Le riposte che dà Claudio Longhi sono implicite e intrecciate tra loro. C'è un elemento generazionale, senz'altro. C'è di sicuro il fatto che per una donna era allora molto più difficile che per un maschio (e lo è ancora oggi). C'è forse la consapevolezza di un limite culturale (anche se si sono autoinvestiti della funzione di autore diversi attori senz'altro meno colti e intelligenti di Marisa). C’è come, ha notato Luigi Lo Cascio durante la presentazione del saggio al Teatro Argentina di Roma, i rispetto assoluto per il testo. E poi c'è forse - ma magari è una mia interpretazione maliziosa - anche una sorta di “nostalgia ideologica”, o forse e meglio c'è la necessità di una garanzia ideologica rispetto alla lettura del testo, che fa sì che la figura legittimante del regista resti necessaria, indispensabile.

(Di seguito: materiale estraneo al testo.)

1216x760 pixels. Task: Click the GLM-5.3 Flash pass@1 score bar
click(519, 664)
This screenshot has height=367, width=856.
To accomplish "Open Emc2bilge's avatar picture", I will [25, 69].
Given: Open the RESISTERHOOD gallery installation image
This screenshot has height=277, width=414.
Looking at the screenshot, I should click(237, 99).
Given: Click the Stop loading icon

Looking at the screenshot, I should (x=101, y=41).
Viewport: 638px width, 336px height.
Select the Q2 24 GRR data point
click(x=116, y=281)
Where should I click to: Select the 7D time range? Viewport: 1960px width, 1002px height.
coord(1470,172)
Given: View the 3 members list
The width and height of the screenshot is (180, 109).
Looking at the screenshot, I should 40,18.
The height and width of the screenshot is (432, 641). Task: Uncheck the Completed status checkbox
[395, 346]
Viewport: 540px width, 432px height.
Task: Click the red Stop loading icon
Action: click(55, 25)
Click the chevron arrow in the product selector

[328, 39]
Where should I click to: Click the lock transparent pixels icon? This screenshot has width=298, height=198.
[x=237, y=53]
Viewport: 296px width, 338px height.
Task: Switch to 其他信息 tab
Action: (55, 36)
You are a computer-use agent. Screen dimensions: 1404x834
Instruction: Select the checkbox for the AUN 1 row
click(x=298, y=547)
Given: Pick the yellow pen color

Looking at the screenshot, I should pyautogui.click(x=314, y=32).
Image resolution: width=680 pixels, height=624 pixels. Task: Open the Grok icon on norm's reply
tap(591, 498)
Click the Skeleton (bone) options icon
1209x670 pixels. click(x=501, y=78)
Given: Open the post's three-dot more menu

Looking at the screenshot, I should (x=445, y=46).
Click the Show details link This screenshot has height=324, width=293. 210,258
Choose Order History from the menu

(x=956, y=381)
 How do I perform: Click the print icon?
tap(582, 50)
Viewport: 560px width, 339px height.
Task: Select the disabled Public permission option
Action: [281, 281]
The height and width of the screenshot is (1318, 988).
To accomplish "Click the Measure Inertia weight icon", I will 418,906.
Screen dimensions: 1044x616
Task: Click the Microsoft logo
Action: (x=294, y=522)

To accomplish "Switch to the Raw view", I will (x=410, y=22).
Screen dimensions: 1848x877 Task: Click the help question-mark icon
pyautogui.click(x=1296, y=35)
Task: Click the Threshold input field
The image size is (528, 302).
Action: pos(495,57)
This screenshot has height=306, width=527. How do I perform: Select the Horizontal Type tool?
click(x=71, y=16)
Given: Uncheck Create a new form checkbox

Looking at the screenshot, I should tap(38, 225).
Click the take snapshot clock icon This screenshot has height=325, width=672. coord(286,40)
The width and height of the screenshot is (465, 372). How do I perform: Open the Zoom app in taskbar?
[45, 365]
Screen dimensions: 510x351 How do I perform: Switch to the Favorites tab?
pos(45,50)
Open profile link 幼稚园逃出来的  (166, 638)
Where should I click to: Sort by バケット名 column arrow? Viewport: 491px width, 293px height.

Alla fine, quella che racconta Claudio Longhi è per un verso una storia molto bella: una grande persona, prima che una grande attrice e una vera artista. Una personalità generosa, coerente, che sapeva entusiasmarsi ed entusiasmava gli altri, i suoi colleghi e gli spettatori. È la storia di un’artista che costruisce e affina progressivamente la propria arte, con una serie di scelte professionali consapevoli, sapendo bene che in teatro - e in genere quando si tratta di arte e conoscenza - non si smette mai di imparare. La parabola di una artista di successo che, al vertice della carriera, sceglie di mettersi in gioco e rischiare, affidandosi a registi e drammaturghi più giovani.
Ma la carriera di Marisa Fabbri è anche - per usare un'espressione cara a Claudio Meldolesi, mentre Longhi cita Taviani, sulla "lancinante inadeguatezza" sull'inappartenenza al teatro del grande attore - la storia di una "occasione mancata": non solo e non tanto per alcune sue delusioni professionali, per così dire, ma per il fatto che la realtà teatrale italiana non ha permesso a Marisa di diventare qualcosa d'altro. Verso la fine della carriera, il nostro sgangherato sistema teatrale l'ha quasi spinta in quella direzione – per certi aspetti contro la sua natura più autentica, in condizioni oggettive sempre più difficili. Anche se poi quello stesso sistema culturale e prduttivo non le ha permesso di arrivare fino in fondo: come ha notato lo stesso Longhi alla fine della presentazione, con un ruolo più da attrice-Dramaturg che da attrice-autrice.